Exercise – Write out the part of the lines that opens with the line containing "The image size is (1080, 504)." and runs through the end of the lines, both ends included. Leave the pictures out of your answer.

(Screenshot grounding data)
+--

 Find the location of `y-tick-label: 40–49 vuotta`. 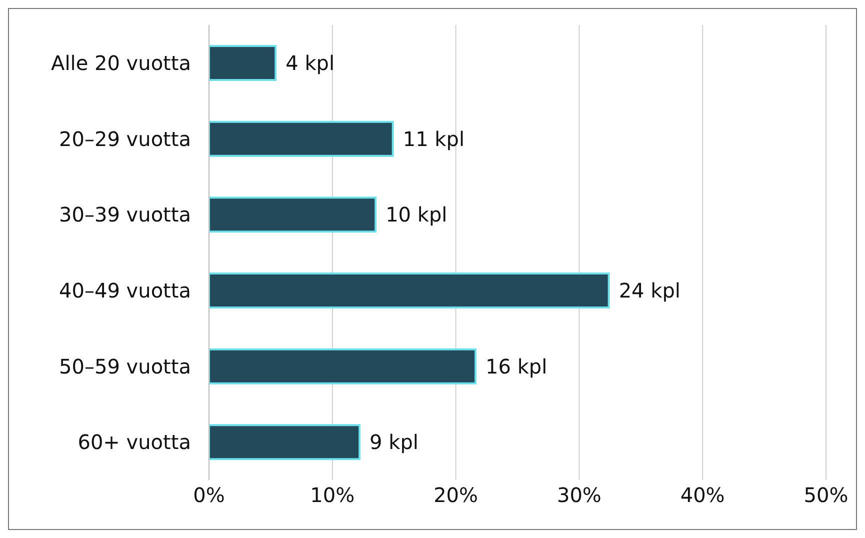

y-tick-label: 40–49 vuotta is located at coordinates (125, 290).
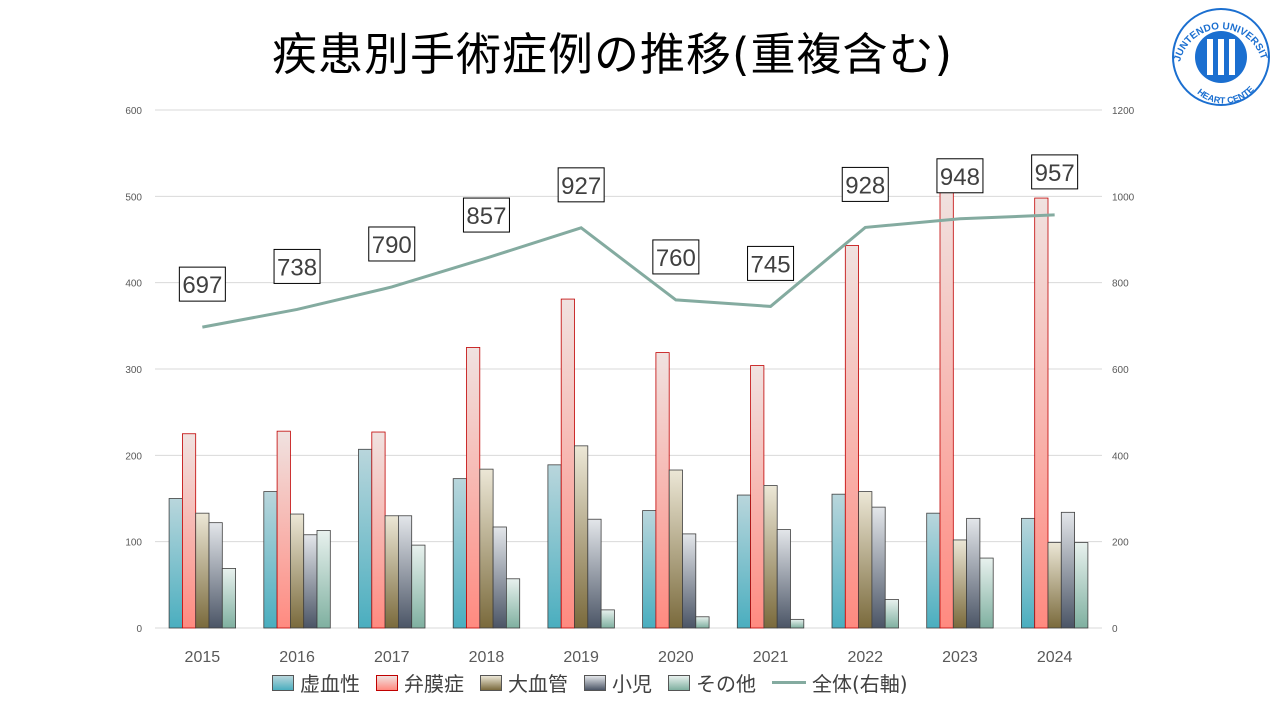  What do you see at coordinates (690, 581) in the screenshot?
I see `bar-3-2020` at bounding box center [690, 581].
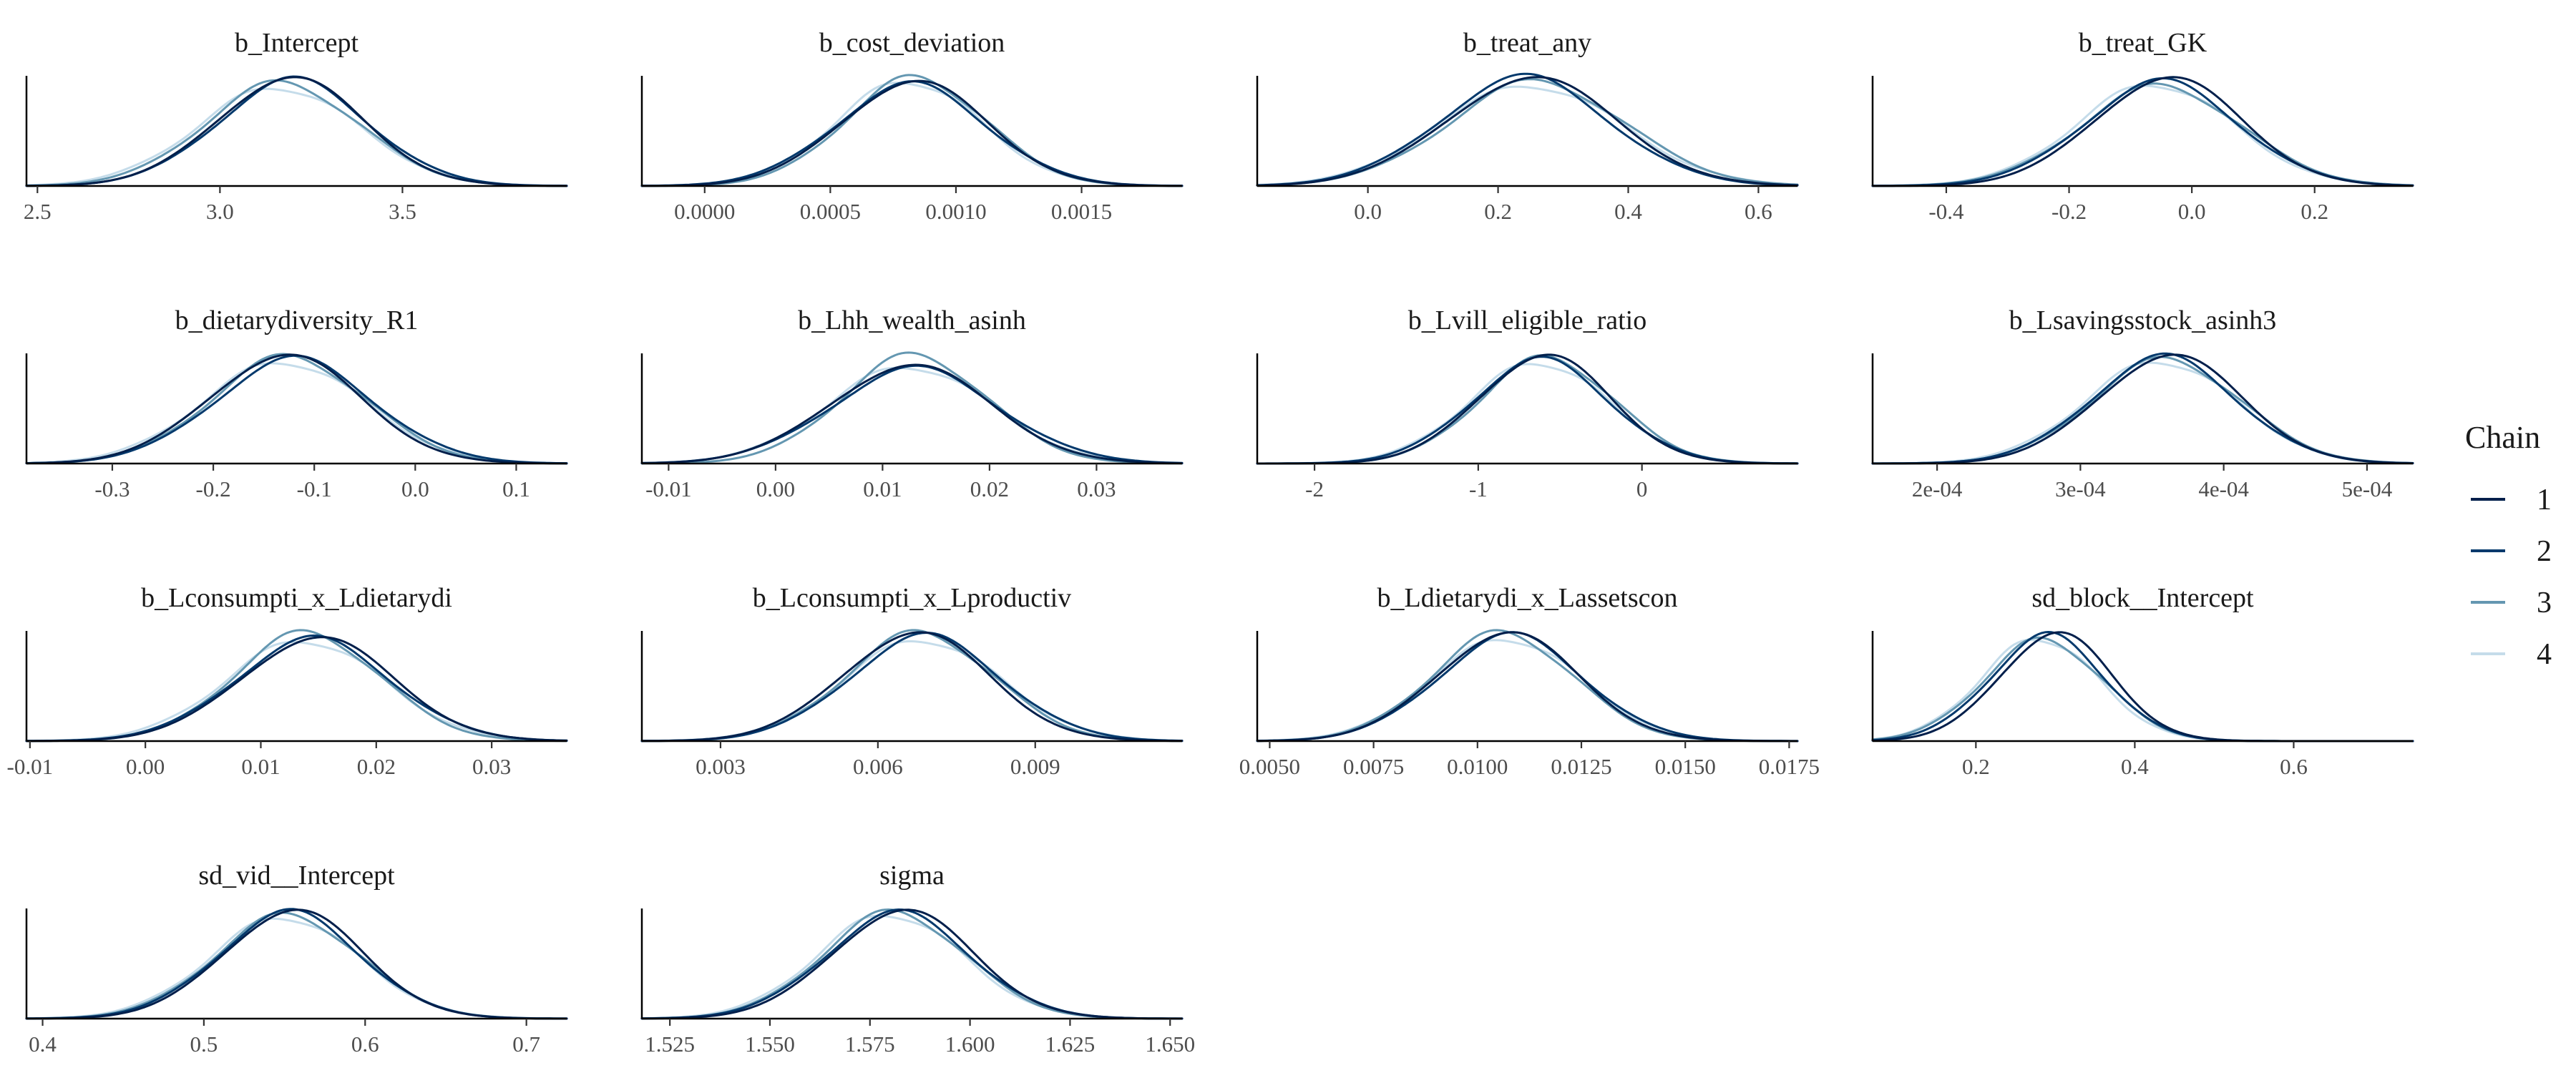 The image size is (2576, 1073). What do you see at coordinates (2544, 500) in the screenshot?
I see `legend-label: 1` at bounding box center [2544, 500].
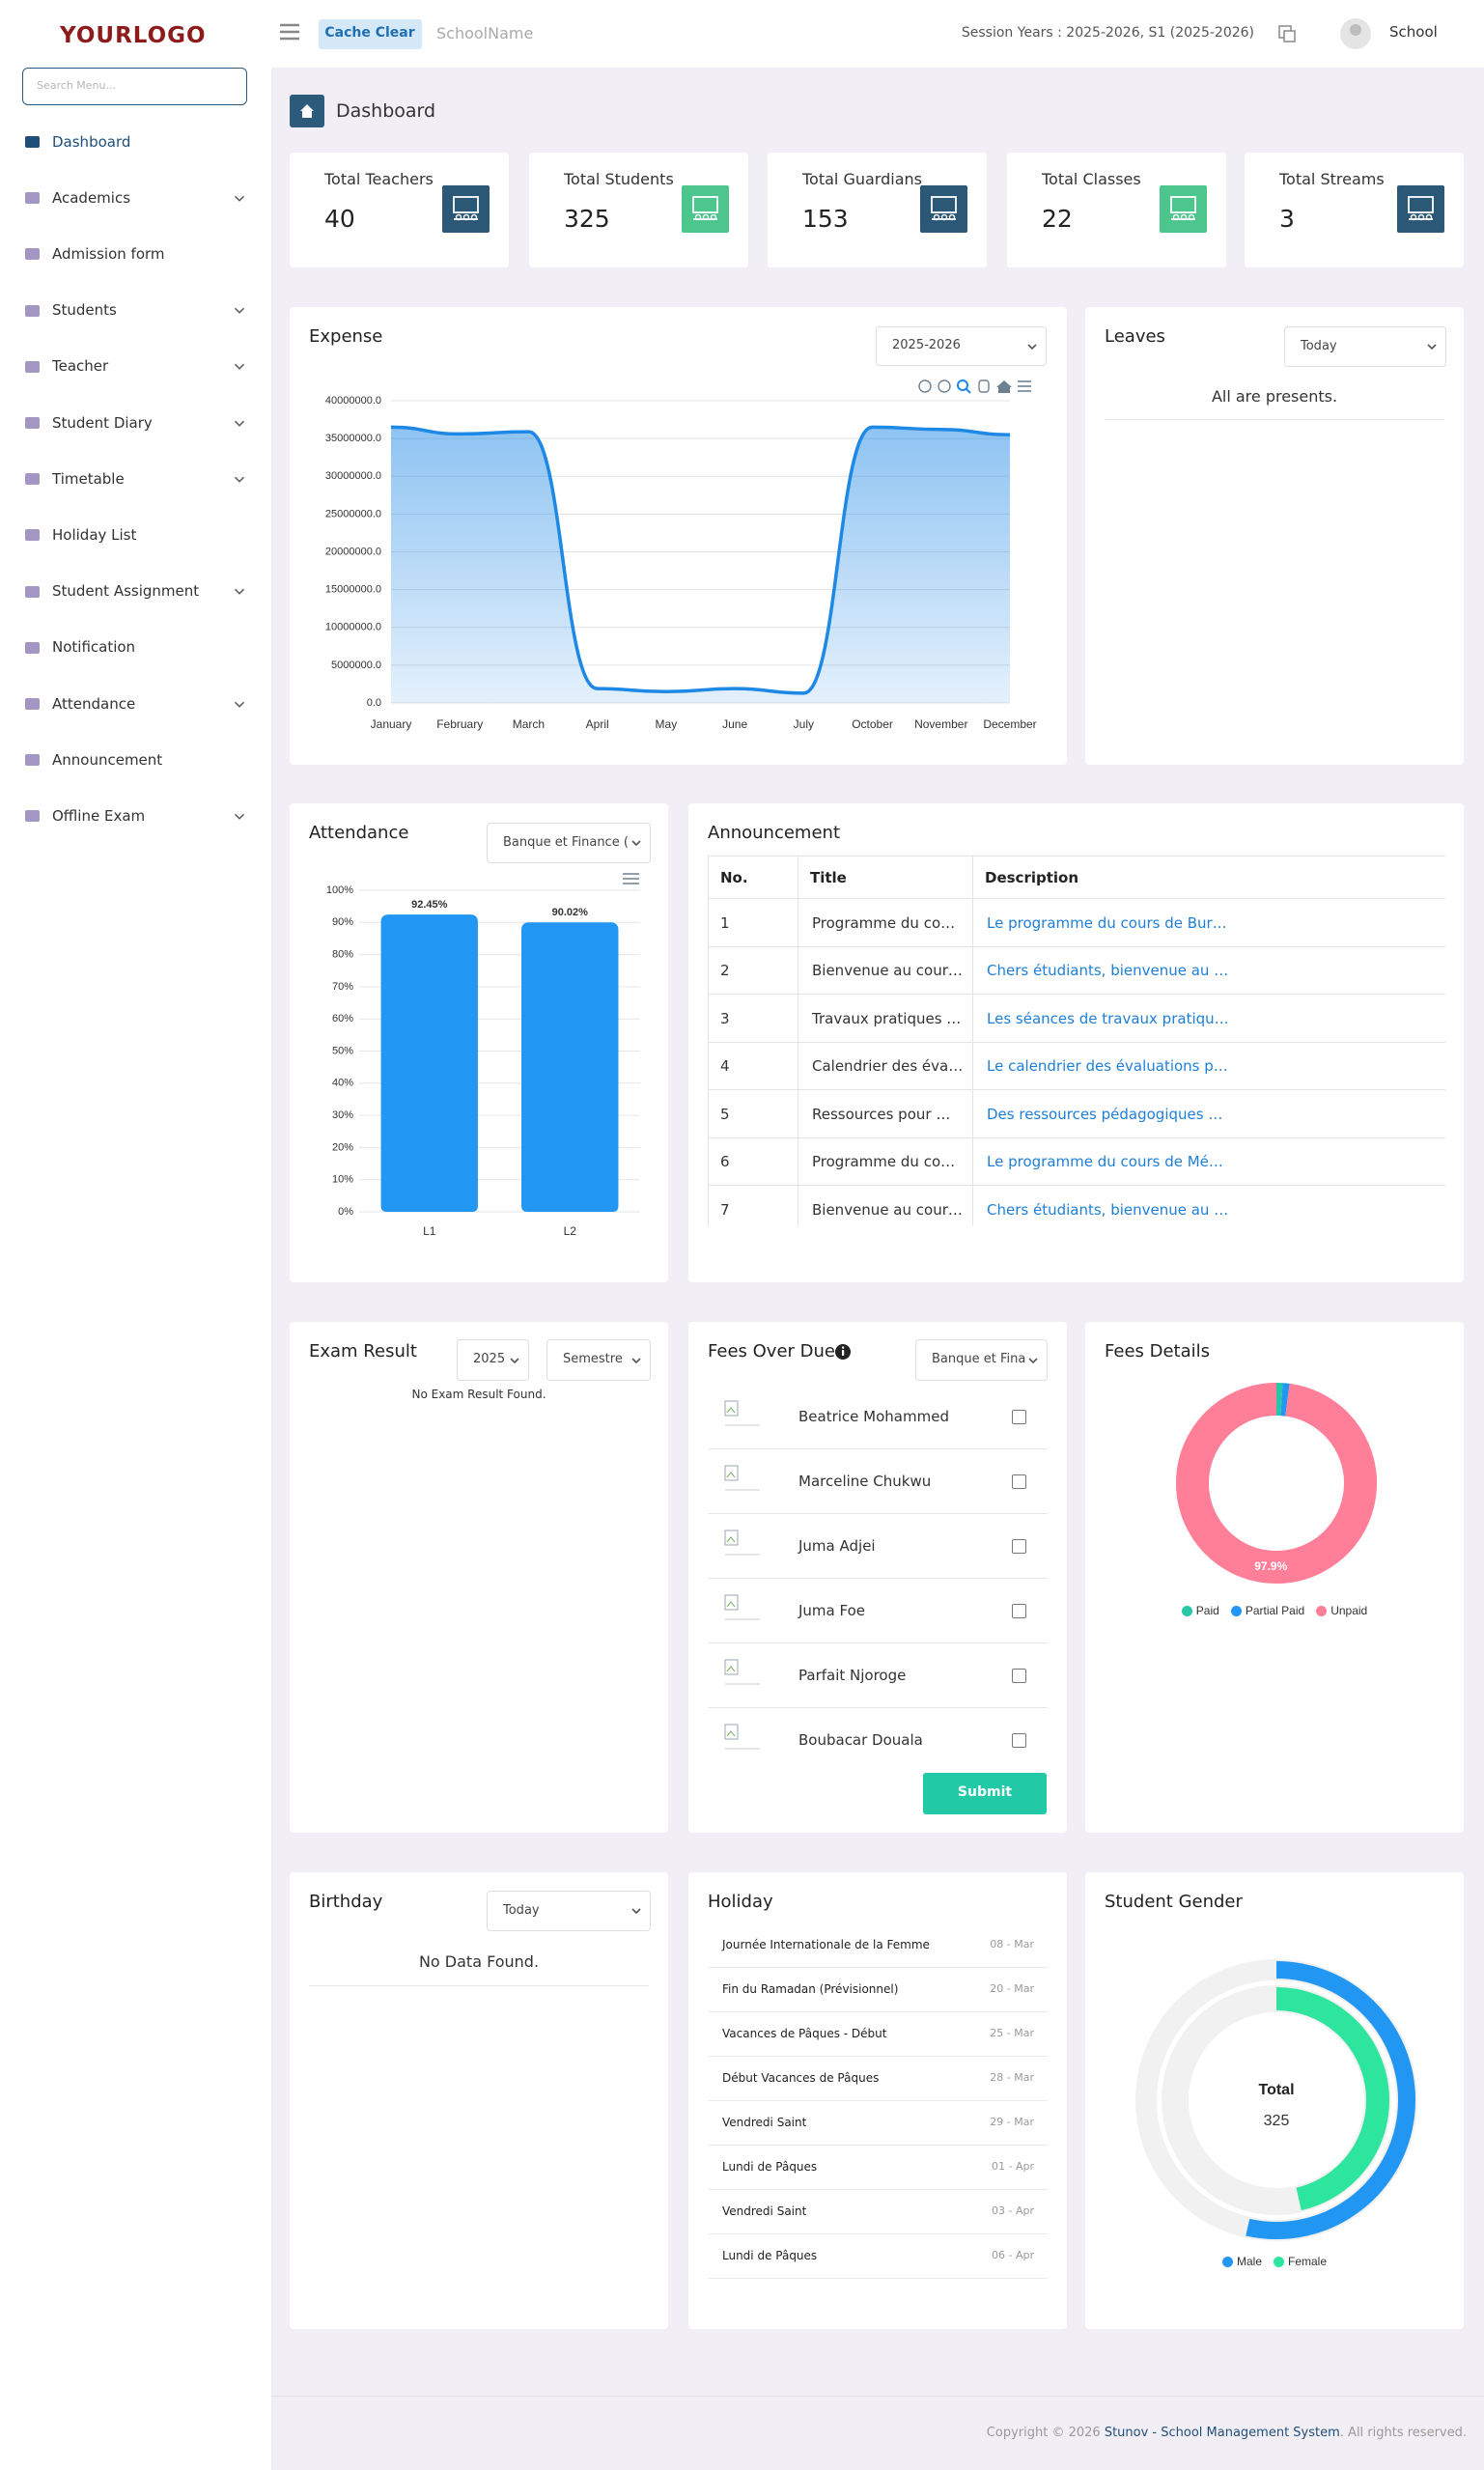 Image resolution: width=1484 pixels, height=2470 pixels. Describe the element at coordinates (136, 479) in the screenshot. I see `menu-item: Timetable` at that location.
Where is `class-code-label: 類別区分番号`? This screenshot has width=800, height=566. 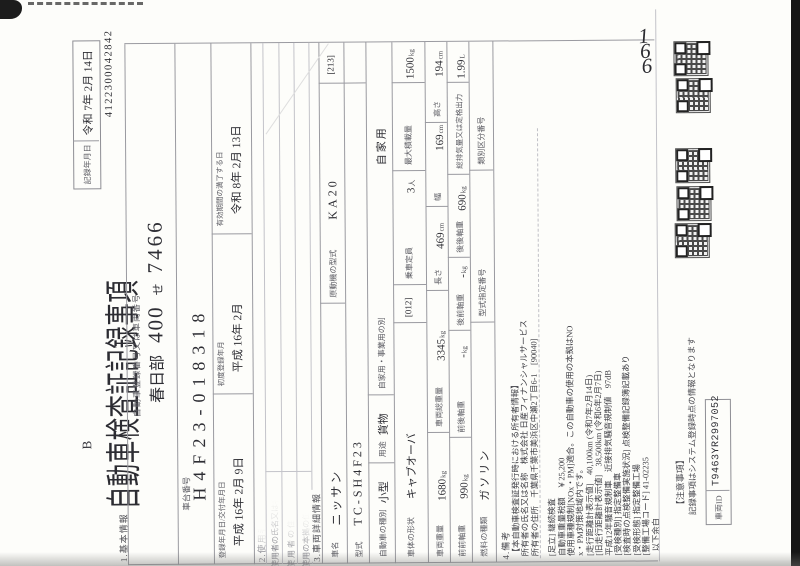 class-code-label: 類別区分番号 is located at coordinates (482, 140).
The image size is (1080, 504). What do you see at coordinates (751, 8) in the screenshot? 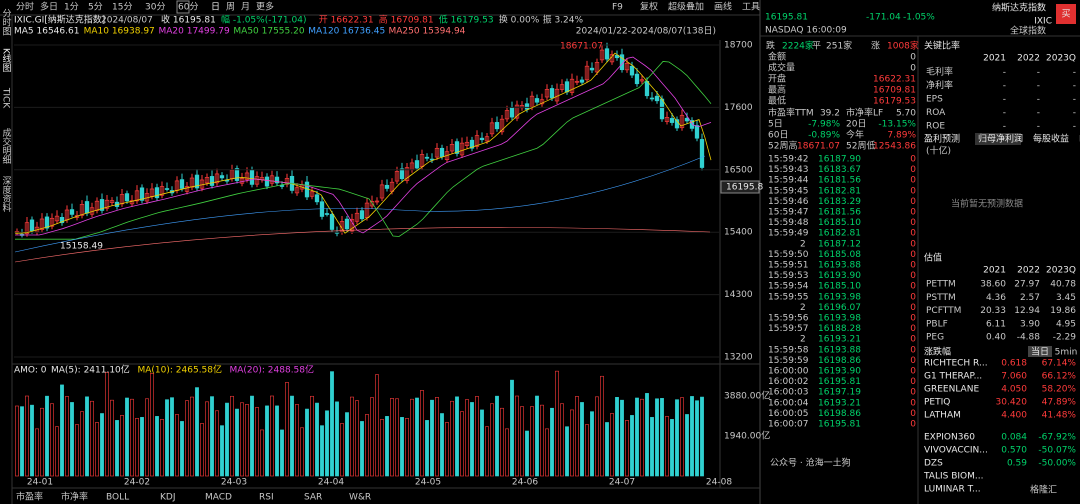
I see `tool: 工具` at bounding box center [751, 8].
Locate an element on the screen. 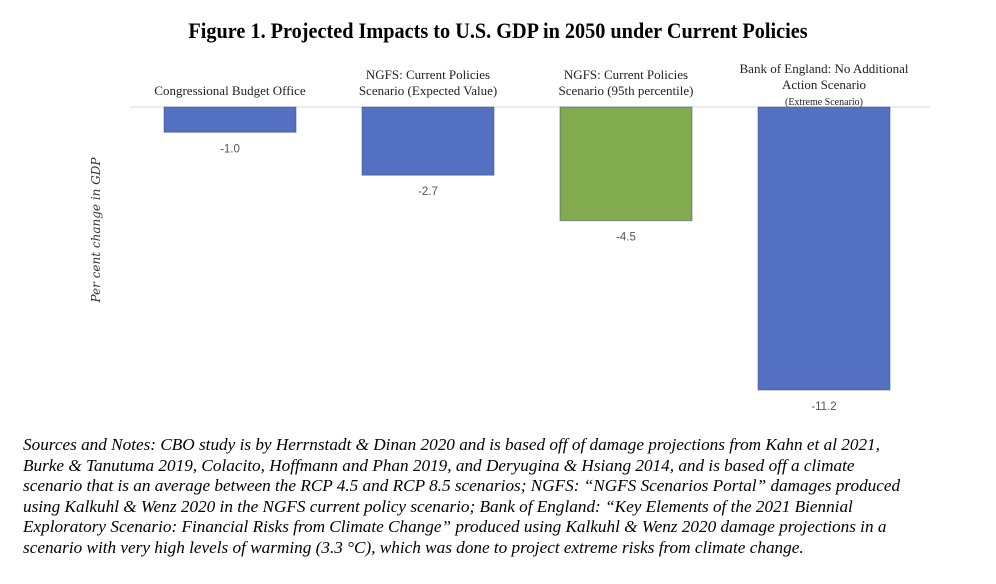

+--

Written solution –
The image size is (1080, 504). What do you see at coordinates (751, 8) in the screenshot? 
I see `tool: 工具` at bounding box center [751, 8].
Locate an element on the screen. 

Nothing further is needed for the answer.